大きな時代の変革の影でどれだけ優秀な人間の血がながされた事か!

中国史に疎い私が、ハマりにハマった超大作なのです。


〈ツボ1〉宦官かんがんのリアル

宦官(かんがん)とは、去勢を施された官吏である。古代から各文化圏に存在した。

Wikipedia

本書が発売された2004年当時、私は「宦官かんがん」を知りませんでした。

主人公が貧しさから脱する目的で官吏を目指すため、自ら性器を切除するというとんでもないシーンから始まります。

不義を働かないためとはいえ、

自分の身の一部を切り落とすほどの「貧しさ」ってどんなん??

いきなり度肝を抜く展開にくぎ付けにならずにはいられず、序盤からその世界観に一気に誘い込まれます。


〈ツボ2〉シーン転換が効果的

描く時代は第11代・光緒の1886~1899年の13年間を進行しながら、清王朝を創設したヌルハチ(天命帝)の時代へとシーンは切り替わります。
(ちなみに日本は明治19~32年)

急に飛ぶので、最初の数行はいったい誰の話なのか「?」なのですが、わかったとたん目からウロコ状態となり、また惹きつけられます。

その後も展開する所々で、清王朝のターニングポイントとなった歴代皇帝の時代に飛びます。

最初こそ「?」だった展開も、理解してしまうととても重要な効果を生み、物語の奥行を作り出しているのです。

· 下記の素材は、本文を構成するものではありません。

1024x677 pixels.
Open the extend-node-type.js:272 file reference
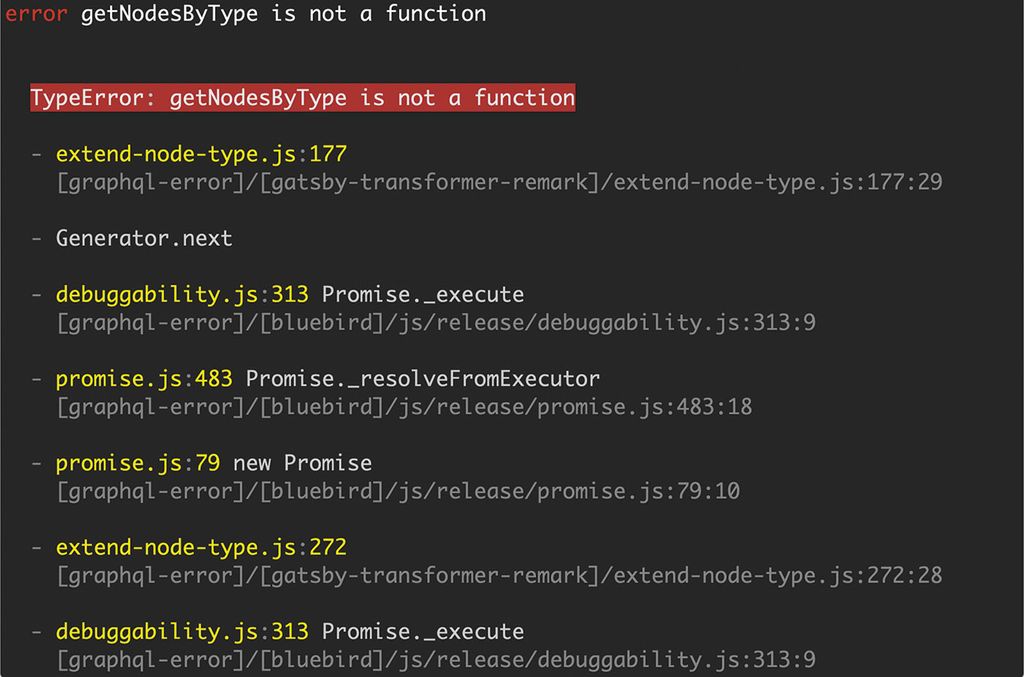[x=201, y=548]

このシーンの切り替えは他の作品でも頻繁に使われいますが、どれも効果的にストーリーを盛り上げているのが浅田次郎氏の大きな特徴だと思います。


〈ツボ3〉西太后のイメージ

なんと言っても権力にしがみつく残虐な妃のイメージです。

1835年生まれの彼女の出身は定かではなく、
清朝を創立した女真じゅるちん族ではない漢民族の貧農だとか、下級官吏の娘だとか言われていますが、17歳の時に9代・咸豊帝かんぽうていの側室となり運命は急転します。

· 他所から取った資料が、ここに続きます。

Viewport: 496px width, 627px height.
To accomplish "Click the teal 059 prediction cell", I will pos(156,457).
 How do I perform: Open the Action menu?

才色兼備の彼女は一目で皇帝の目に留まり、ここからが自らの才で清国の大支配者へとのし上がることになるのです。

彼女が悪女と言われるエピソードとして、
・夫(咸豊帝かんぽうてい)が寵愛する麗妃の両手足を切断し、生きたまま瓶に入れた
・息子(同治帝)を毒殺
・息子(同治帝)の妊娠中の妃を舞台の上に吊り上げ落として殺害
・光緒帝を毒殺

どれも震え上がるような残虐さに、人としての精神すら疑ってしまいます。
日本の悪女と言われる北条政子や日野富子なんてかわいいものだと思えるほどのレベル違いです。

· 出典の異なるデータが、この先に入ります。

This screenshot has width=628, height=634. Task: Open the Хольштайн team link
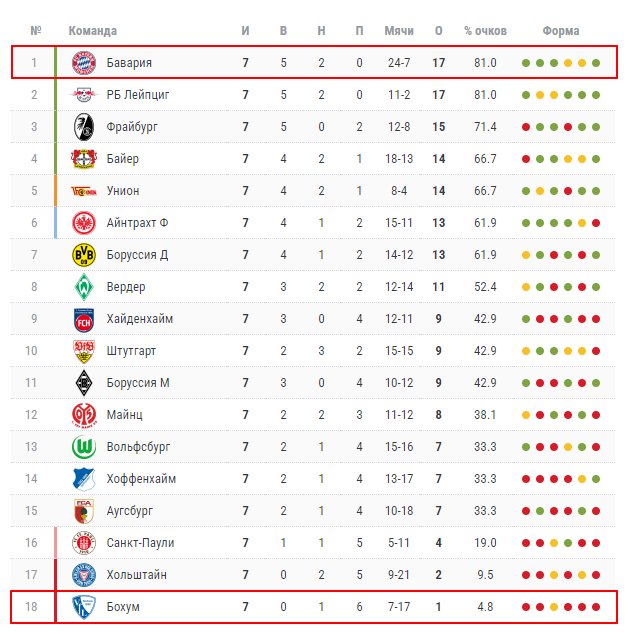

しかし、本書では辣腕の政治家であり、清国への愛国心に満ちた姿を描いていますので、彼女に対しての見方が少し変わってきました。

浅田氏の捉える歴史観での西太后を見事に描いています。


ドラマ化

2010年には日中合作でドラマ化もされました。

紫禁城で繰り広げられる壮大なストーリーの映像化は、当時の私にとって絶対に見逃せないもので、とにかく毎回録画してガン見しました。

田中裕子さんの西太后は素晴らしかった!
しかし、原作とは違った箇所も多く、ちょっと期待外れでした。

やはり原作を読みこんだ私の脳内再生された映像の方が勝手な妄想だったせいだったのかもしれません。

ま、これを機会に浅田次郎作品にハマったわけでして、それ以後は手あたり次第に読みあさったものです。


知らなかったのですか、2022年には宝塚歌劇・雪組が上演したようです。
ちょっと観たい気がします。



珍妃の井戸

「蒼穹の昴」の続編という事なのですが、どちらかというと「番外編」という感じです。

時期は清朝滅亡後の1900年の義和団事件の頃です。

11代・光緒帝の寵妃・珍妃が紫禁城内の井戸の中で遺体となって発見されたことで、犯人捜しが始まるミステリー構成です。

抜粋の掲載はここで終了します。